To determine the roles of nitric oxide synthase (NOS) and nicotinamide adenine dinucleotide phosphate (NADPH) oxidase in the impairment of capillary blood flow in sepsis and in the reversal of this impairment by ascorbate. Prospective, controlled laboratory study. Animal laboratory in research institute. Adult male wild type (WT), neuronal nitric oxide synthase (nNOS)-/-, inducible NOS (iNOS)-/-, endothelial NOS (eNOS)-/-, and gp91phox-/- mice. Sepsis was induced by feces injection into peritoneum (FIP). A bolus of ascorbate or NADPH oxidase inhibitor apocynin was injected intravenously at 6 hrs post-FIP. Alternatively, NOS cofactor (6R)-5,6,7,8-tetrahydro-L-biopterin (BH4) or nitric oxide donor S-nitroso-N-acetylpenicillamine was superfused on the surface of the extensor digitorum longus muscle. Capillary blood flow impairment and NOS activity in the extensor digitorum longus muscle were measured by intravital microscopy and by enzymatic assay, respectively. Sepsis at 6 hrs impaired flow in WT mice. Apocynin, and knockout of gp91phox but not of any NOS isoforms, rescued this impairment. Constitutive NOS activity was unaffected by sepsis, but it was abolished by nNOS knockout (iNOS activity was negligible in all mice). Ascorbate rapidly (10 mins) rescued impaired flow in WT, nNOS-/-, iNOS-/- but not eNOS-/- mice.
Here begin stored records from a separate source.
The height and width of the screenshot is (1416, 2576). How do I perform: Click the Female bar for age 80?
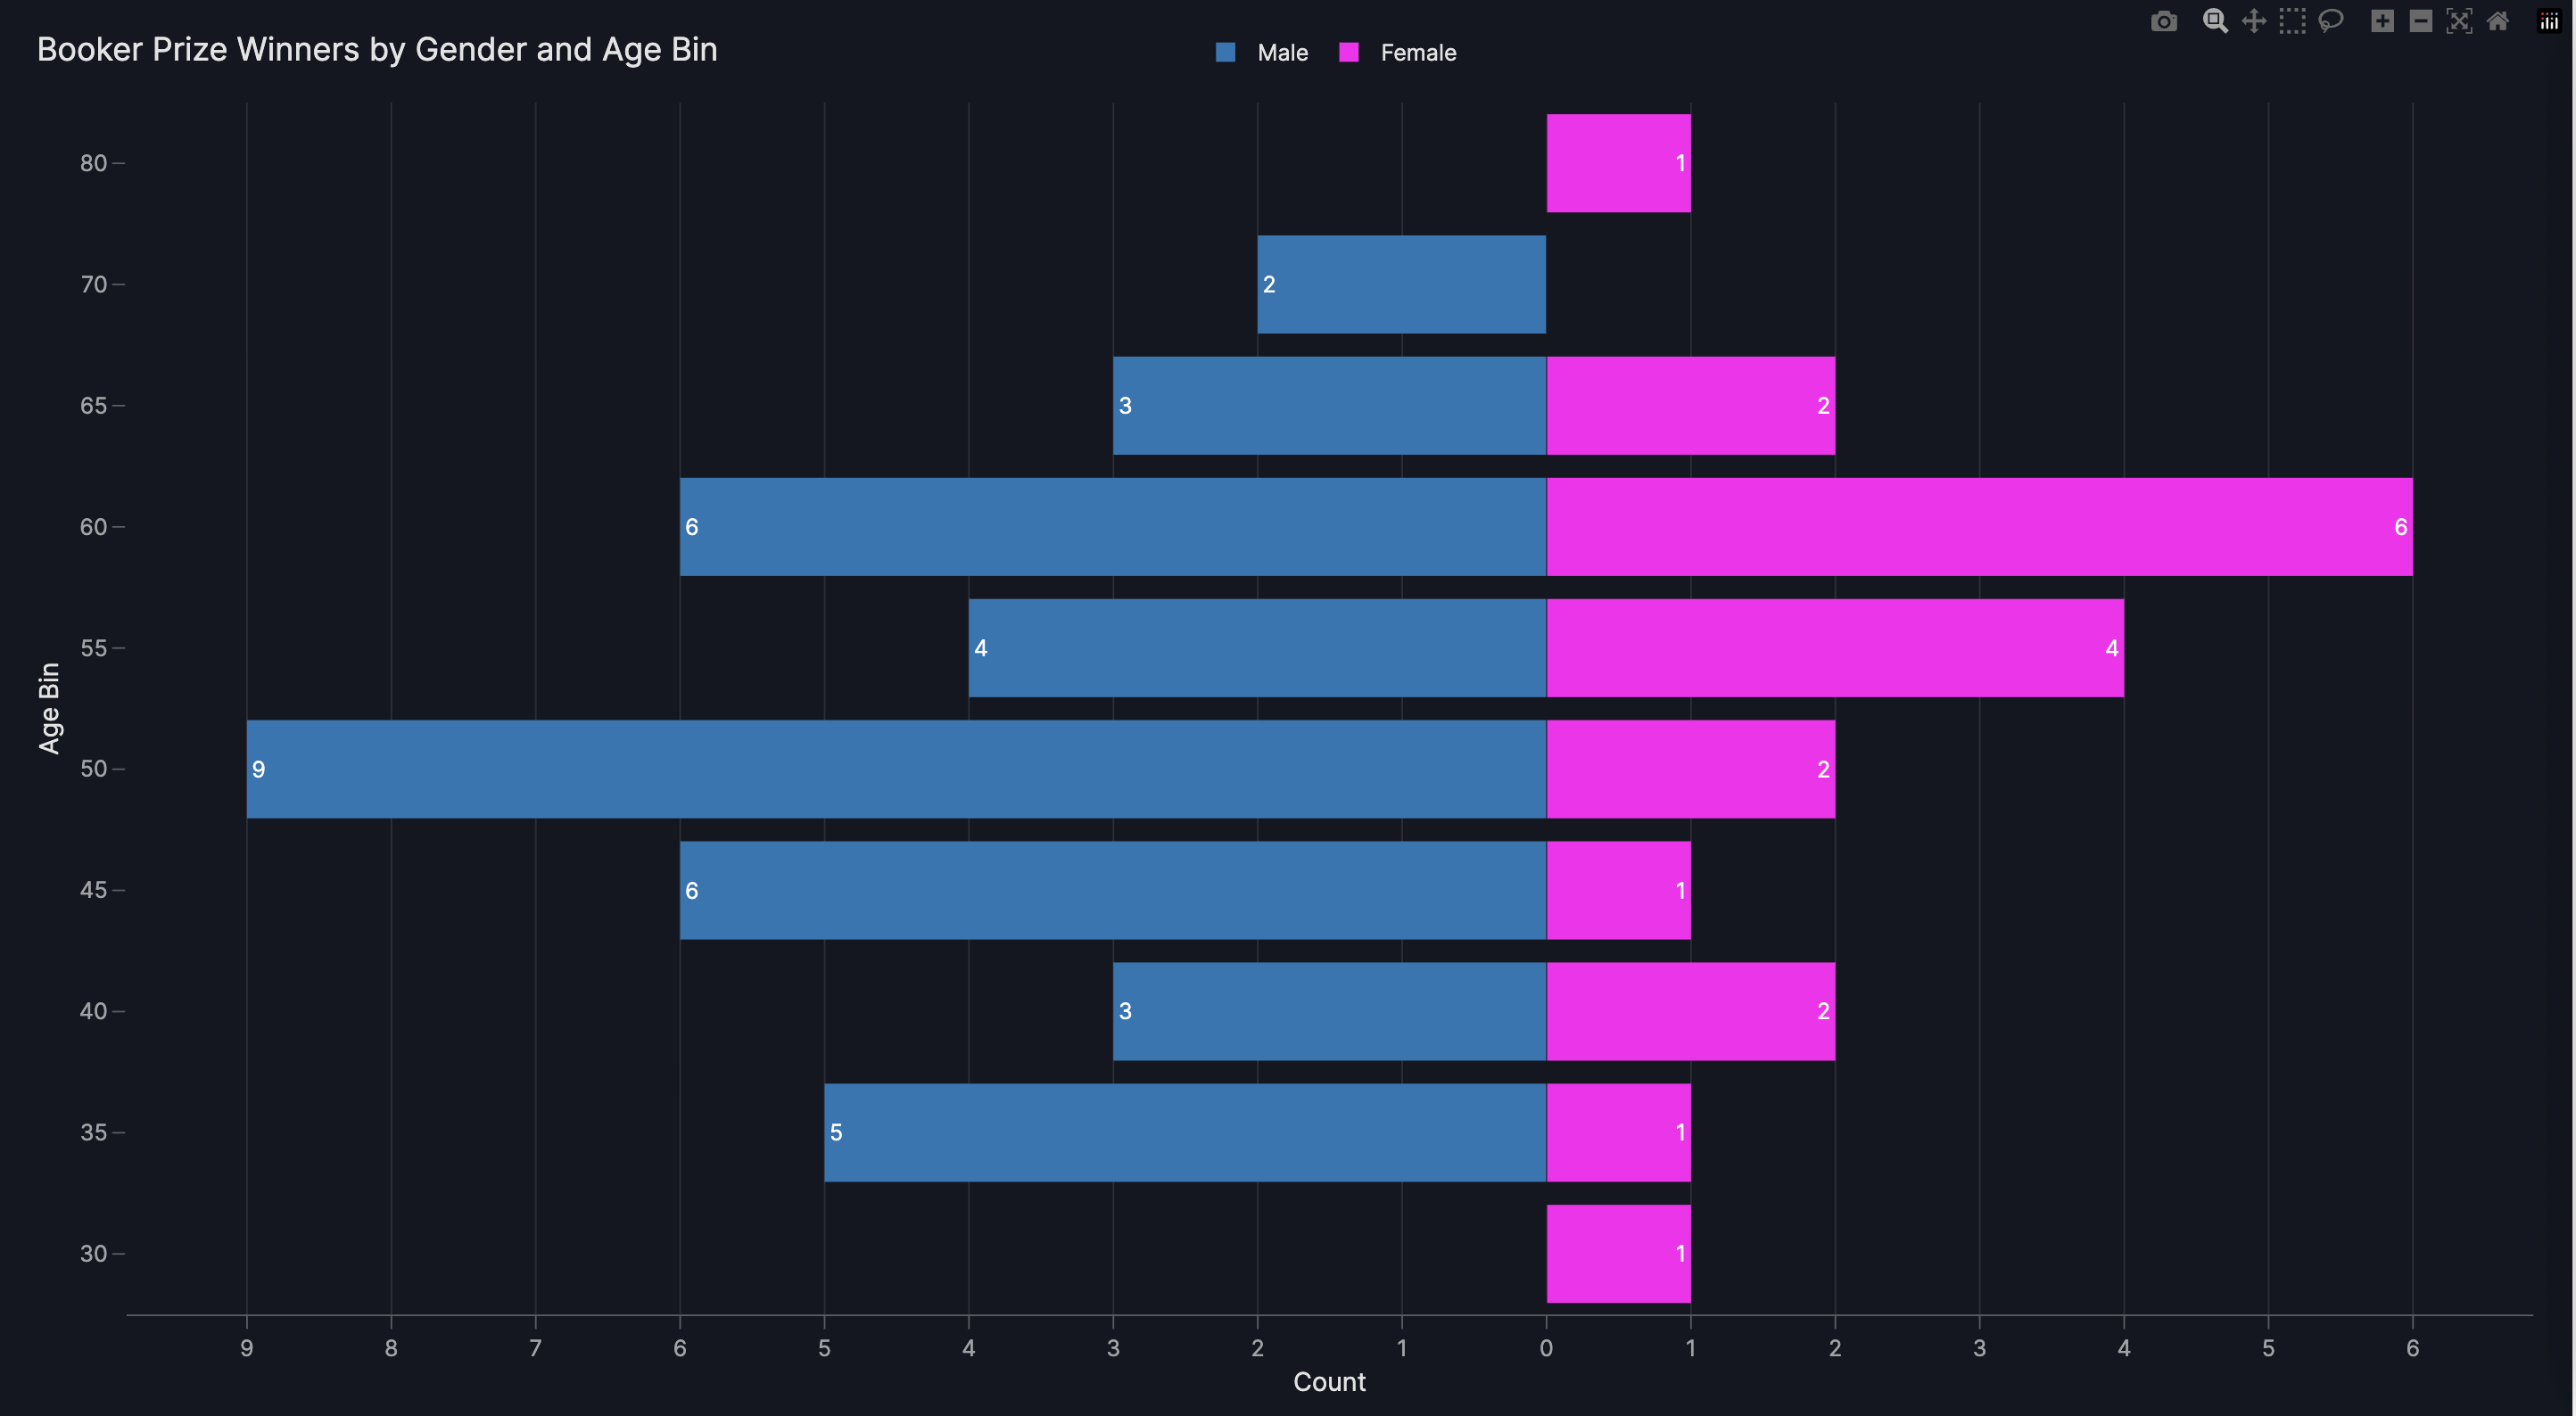click(1618, 163)
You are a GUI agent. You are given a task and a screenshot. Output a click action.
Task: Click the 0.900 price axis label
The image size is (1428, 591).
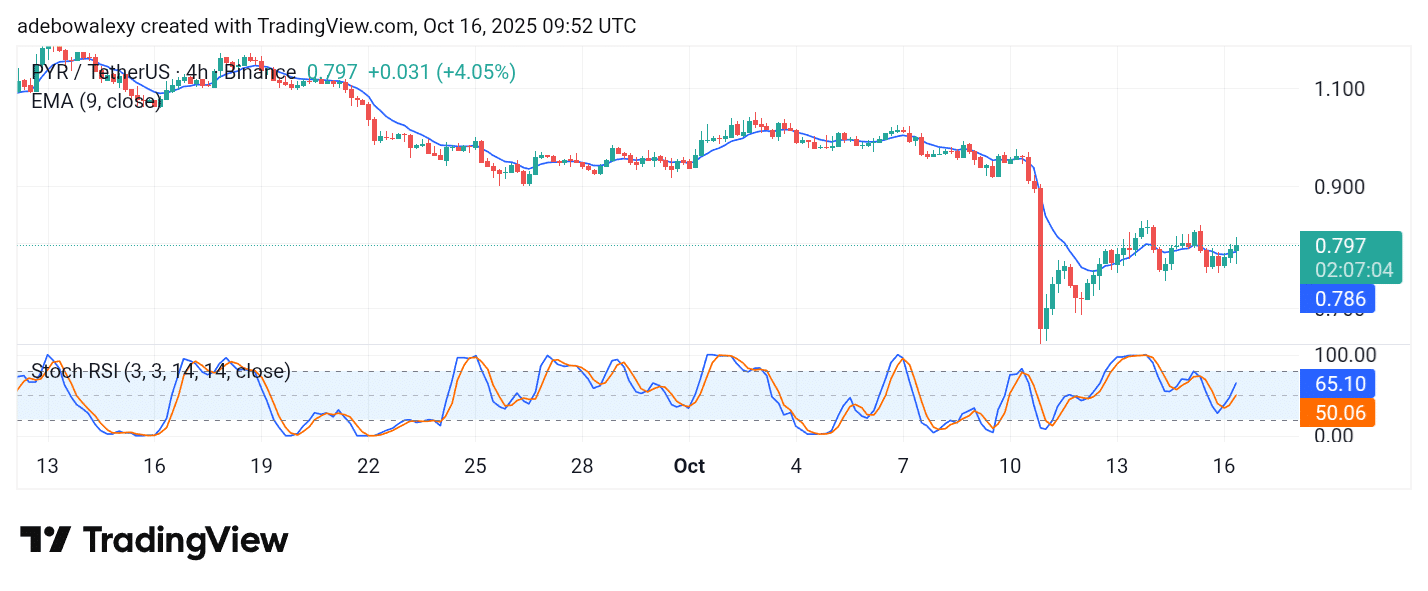tap(1340, 187)
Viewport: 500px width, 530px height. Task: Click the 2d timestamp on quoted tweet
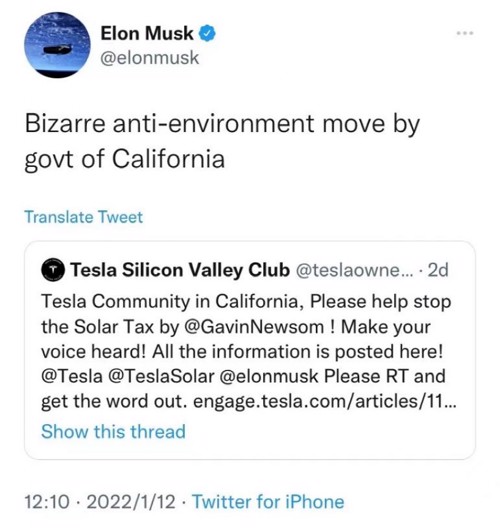[x=438, y=270]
Ascorbate also improved survival of WT mice after FIP. BH4 and SNAP rescued flow in WT mice, while BH4 failed to rescue it in eNOS-/- mice. Capillary blood flow impairment in septic skeletal muscle requires NADPH oxidase but not NOS, and it is rapidly reversed by ascorbate and BH4 through an eNOS-dependent mechanism.